## Exercise objective
Using the string "plus" as the key, pull each matching line out of the records below.

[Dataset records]
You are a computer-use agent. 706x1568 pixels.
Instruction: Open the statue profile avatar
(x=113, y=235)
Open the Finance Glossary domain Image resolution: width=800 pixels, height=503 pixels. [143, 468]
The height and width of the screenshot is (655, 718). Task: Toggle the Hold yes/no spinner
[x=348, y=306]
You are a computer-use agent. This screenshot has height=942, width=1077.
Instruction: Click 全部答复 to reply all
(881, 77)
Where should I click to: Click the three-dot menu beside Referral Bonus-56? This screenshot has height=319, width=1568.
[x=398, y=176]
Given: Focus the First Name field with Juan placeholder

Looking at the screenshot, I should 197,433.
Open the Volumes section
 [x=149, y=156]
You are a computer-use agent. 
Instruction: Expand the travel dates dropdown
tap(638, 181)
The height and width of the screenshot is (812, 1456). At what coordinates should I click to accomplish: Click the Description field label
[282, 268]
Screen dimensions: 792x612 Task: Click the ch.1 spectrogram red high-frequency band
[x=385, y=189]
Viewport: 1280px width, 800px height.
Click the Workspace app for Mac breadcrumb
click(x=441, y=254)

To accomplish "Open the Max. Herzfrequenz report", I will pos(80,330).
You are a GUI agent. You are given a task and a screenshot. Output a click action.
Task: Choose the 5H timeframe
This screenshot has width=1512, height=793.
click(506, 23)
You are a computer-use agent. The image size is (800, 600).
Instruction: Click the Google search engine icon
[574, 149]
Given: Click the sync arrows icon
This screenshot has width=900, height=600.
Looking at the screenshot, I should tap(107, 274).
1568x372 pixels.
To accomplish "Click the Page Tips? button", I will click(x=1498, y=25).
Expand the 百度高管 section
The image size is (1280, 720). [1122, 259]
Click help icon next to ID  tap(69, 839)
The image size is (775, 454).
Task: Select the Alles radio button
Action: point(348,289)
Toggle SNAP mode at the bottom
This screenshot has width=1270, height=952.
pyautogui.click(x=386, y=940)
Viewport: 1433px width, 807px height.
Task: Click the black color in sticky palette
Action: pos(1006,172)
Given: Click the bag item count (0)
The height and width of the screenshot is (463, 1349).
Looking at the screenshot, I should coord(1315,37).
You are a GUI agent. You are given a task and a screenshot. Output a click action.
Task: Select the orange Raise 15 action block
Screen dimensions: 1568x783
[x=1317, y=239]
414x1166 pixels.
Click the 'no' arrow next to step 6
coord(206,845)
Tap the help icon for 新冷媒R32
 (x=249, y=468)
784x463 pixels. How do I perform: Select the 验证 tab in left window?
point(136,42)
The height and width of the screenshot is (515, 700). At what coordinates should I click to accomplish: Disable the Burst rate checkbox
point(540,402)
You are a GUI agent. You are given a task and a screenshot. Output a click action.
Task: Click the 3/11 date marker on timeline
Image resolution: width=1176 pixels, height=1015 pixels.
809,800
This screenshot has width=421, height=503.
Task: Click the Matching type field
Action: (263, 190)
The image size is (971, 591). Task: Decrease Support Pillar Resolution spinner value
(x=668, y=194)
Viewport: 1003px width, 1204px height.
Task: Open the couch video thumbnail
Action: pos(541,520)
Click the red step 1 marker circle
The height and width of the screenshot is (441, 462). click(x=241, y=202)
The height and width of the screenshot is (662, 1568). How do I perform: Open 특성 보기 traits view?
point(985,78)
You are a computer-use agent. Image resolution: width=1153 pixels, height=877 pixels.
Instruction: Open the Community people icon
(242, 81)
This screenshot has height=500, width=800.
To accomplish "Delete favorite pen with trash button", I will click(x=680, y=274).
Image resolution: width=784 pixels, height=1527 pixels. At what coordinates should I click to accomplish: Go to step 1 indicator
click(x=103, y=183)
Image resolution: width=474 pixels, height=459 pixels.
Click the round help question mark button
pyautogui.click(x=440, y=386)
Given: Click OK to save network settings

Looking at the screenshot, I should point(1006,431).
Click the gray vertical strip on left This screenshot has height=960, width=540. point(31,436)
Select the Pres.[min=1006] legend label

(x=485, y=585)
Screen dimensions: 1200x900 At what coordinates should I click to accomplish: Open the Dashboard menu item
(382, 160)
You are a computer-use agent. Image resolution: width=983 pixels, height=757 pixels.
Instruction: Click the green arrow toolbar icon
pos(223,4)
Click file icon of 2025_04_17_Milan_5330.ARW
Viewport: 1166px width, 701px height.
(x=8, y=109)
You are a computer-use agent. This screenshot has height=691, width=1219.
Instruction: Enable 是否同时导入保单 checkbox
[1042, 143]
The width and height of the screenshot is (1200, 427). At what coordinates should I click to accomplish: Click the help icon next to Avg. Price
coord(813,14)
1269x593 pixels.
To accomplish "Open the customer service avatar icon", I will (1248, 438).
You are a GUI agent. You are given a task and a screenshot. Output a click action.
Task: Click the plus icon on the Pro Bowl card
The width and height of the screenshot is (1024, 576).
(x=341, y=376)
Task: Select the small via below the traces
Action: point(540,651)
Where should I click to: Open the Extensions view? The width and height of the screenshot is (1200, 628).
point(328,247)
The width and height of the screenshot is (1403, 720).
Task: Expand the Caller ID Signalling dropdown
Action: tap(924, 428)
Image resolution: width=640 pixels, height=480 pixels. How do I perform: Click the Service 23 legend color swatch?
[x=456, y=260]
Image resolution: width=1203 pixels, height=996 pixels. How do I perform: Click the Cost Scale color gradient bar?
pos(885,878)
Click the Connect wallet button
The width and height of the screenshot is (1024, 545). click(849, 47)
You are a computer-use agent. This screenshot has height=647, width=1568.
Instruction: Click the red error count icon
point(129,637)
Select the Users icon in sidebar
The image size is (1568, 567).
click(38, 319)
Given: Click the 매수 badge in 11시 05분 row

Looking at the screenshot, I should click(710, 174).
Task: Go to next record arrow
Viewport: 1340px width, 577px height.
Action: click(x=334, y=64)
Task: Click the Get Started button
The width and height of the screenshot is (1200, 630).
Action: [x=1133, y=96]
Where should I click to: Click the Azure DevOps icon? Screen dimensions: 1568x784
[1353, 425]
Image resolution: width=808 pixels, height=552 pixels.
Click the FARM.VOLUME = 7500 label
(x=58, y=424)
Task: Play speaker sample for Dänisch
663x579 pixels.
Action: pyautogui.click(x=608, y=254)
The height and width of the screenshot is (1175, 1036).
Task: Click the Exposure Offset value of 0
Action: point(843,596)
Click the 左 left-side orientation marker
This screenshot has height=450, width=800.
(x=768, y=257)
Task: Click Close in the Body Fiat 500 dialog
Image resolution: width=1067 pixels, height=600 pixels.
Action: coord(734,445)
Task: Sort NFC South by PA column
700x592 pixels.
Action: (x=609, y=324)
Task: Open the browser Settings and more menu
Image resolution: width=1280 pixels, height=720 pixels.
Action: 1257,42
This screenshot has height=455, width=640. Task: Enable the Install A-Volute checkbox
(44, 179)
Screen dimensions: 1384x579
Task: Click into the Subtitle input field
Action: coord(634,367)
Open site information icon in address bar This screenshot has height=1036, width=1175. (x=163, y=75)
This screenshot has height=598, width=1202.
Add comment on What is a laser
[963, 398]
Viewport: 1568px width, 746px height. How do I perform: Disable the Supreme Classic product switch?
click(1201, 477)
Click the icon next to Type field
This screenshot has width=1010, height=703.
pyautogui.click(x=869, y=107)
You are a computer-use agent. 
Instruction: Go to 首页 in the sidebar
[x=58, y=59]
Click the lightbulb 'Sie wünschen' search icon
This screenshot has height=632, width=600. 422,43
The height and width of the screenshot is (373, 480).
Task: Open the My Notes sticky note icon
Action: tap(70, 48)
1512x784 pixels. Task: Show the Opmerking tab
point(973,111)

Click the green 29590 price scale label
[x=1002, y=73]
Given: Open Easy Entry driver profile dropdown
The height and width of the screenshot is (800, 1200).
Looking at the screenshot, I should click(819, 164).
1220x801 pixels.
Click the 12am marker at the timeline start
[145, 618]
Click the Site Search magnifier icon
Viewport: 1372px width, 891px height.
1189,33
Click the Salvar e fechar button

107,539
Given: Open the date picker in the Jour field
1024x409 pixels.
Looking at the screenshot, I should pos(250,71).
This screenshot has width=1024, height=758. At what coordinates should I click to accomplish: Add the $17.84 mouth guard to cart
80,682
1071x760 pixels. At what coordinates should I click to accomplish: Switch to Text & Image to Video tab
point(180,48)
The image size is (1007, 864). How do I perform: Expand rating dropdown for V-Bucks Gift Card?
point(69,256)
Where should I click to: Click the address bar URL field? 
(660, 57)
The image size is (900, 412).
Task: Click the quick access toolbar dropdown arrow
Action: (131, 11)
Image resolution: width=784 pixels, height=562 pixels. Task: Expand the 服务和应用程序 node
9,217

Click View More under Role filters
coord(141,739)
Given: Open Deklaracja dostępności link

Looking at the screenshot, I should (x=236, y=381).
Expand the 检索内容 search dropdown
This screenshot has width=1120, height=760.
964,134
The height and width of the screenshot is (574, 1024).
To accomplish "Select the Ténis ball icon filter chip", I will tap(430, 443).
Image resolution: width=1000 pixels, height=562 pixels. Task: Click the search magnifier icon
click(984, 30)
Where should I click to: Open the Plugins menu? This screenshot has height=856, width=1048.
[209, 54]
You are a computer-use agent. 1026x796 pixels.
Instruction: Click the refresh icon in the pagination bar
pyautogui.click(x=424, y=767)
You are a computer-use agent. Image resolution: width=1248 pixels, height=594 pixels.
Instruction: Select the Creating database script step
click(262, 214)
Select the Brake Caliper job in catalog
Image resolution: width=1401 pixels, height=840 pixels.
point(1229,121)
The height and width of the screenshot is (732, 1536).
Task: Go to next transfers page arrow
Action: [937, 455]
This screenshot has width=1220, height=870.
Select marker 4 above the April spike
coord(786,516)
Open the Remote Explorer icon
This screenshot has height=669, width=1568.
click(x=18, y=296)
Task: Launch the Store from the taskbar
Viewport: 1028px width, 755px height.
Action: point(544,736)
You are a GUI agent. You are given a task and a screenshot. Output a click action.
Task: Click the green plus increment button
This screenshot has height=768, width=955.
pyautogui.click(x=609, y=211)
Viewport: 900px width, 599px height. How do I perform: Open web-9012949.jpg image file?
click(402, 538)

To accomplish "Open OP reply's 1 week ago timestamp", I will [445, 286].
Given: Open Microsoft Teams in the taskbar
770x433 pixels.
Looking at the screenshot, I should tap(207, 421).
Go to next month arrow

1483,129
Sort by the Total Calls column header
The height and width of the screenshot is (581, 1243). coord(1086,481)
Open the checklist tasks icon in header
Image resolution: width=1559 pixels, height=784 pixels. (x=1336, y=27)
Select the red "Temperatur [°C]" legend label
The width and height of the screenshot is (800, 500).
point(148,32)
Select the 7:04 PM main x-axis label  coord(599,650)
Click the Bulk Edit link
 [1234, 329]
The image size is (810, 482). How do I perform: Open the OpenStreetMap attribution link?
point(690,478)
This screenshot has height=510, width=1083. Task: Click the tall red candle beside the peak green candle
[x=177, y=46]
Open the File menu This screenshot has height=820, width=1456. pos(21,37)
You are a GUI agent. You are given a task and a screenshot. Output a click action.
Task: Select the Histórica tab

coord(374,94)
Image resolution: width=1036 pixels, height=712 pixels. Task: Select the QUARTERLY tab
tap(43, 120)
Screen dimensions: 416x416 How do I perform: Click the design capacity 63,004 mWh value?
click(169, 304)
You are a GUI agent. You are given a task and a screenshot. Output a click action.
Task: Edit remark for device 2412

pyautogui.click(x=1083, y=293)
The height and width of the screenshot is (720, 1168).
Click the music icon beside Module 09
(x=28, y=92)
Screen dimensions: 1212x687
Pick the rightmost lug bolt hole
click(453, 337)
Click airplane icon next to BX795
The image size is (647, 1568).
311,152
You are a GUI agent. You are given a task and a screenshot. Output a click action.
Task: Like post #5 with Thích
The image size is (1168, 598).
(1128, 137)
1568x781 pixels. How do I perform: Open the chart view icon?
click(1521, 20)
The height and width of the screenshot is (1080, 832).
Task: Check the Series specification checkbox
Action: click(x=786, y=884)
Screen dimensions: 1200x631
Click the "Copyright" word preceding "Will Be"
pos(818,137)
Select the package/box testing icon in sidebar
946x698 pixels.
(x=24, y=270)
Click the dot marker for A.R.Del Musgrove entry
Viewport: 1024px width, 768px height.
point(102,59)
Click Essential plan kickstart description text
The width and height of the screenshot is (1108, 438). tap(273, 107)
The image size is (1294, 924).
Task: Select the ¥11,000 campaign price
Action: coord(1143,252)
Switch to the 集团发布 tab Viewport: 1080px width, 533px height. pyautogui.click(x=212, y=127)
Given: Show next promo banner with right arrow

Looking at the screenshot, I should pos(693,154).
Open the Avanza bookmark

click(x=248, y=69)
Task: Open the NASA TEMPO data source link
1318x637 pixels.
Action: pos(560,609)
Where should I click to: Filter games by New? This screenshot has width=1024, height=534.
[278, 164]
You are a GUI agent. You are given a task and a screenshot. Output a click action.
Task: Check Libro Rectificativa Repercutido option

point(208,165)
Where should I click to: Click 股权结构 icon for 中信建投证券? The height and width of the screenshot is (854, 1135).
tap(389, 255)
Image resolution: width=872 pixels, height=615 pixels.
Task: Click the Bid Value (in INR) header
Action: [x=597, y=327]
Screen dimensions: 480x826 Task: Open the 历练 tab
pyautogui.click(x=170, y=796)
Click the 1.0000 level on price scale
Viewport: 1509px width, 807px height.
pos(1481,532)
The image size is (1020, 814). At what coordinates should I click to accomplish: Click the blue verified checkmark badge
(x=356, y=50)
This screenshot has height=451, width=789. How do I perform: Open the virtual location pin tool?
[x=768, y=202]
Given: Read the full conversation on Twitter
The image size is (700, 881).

## Reply
Task: Click the plus icon on the Pro Bowl card
Task: Click the green plus increment button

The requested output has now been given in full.